[Stored data]
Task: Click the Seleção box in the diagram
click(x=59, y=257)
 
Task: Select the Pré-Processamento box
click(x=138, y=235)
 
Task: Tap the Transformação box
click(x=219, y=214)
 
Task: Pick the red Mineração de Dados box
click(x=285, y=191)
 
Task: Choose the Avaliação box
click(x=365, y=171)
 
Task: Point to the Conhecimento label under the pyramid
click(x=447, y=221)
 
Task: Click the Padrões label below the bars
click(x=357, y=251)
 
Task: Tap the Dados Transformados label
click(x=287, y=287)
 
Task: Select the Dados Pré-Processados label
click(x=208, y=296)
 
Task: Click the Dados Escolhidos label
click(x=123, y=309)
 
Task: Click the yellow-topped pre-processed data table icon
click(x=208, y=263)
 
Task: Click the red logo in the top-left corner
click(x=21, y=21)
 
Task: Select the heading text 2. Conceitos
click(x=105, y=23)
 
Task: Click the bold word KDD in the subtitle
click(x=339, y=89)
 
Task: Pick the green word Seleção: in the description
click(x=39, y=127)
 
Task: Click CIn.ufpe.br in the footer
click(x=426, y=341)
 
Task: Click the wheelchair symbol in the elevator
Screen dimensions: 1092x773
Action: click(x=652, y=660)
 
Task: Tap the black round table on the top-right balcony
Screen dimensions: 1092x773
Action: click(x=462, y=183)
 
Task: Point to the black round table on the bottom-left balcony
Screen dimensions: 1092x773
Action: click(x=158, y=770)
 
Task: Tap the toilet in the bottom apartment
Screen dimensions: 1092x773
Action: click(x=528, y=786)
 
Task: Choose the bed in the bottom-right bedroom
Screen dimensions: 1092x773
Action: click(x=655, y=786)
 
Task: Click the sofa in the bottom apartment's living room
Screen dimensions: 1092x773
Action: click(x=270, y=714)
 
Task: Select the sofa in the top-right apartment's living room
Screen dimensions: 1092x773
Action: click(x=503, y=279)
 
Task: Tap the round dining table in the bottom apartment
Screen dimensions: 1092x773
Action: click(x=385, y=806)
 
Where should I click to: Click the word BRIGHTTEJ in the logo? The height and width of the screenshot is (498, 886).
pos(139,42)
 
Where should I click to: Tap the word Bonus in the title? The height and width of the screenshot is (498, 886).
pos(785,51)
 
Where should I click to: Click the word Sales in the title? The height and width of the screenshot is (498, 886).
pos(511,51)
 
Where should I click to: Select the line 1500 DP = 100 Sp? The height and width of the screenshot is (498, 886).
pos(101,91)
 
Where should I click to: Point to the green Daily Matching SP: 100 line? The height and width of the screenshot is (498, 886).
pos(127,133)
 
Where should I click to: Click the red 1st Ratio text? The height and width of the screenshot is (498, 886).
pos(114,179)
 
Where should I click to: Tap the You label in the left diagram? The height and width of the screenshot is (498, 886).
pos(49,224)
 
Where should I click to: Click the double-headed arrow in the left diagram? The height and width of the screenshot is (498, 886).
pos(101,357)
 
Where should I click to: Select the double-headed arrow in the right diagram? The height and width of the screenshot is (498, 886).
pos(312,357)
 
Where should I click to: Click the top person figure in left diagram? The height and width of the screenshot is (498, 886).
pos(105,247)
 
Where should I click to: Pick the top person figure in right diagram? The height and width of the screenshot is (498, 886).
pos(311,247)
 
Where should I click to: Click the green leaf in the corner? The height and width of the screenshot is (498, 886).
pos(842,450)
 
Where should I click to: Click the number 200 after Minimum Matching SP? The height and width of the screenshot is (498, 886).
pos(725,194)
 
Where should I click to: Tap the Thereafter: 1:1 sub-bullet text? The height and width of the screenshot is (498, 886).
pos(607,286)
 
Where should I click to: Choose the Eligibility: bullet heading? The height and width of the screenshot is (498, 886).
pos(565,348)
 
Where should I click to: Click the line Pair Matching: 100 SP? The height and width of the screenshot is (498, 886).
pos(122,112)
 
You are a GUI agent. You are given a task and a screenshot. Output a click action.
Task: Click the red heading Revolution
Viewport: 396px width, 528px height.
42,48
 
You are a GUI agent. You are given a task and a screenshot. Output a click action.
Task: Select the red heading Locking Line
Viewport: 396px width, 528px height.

▸ **EXERCISE**:
Copy out the rows word for word, starting at the line containing "Where should I click to: Click the red" and ending at the line containing "pos(49,224)", with both of those lines included.

▸ **RESPONSE TO THE TASK**:
Where should I click to: Click the red 1st Ratio text? The height and width of the screenshot is (498, 886).
pos(114,179)
 
Where should I click to: Tap the You label in the left diagram? The height and width of the screenshot is (498, 886).
pos(49,224)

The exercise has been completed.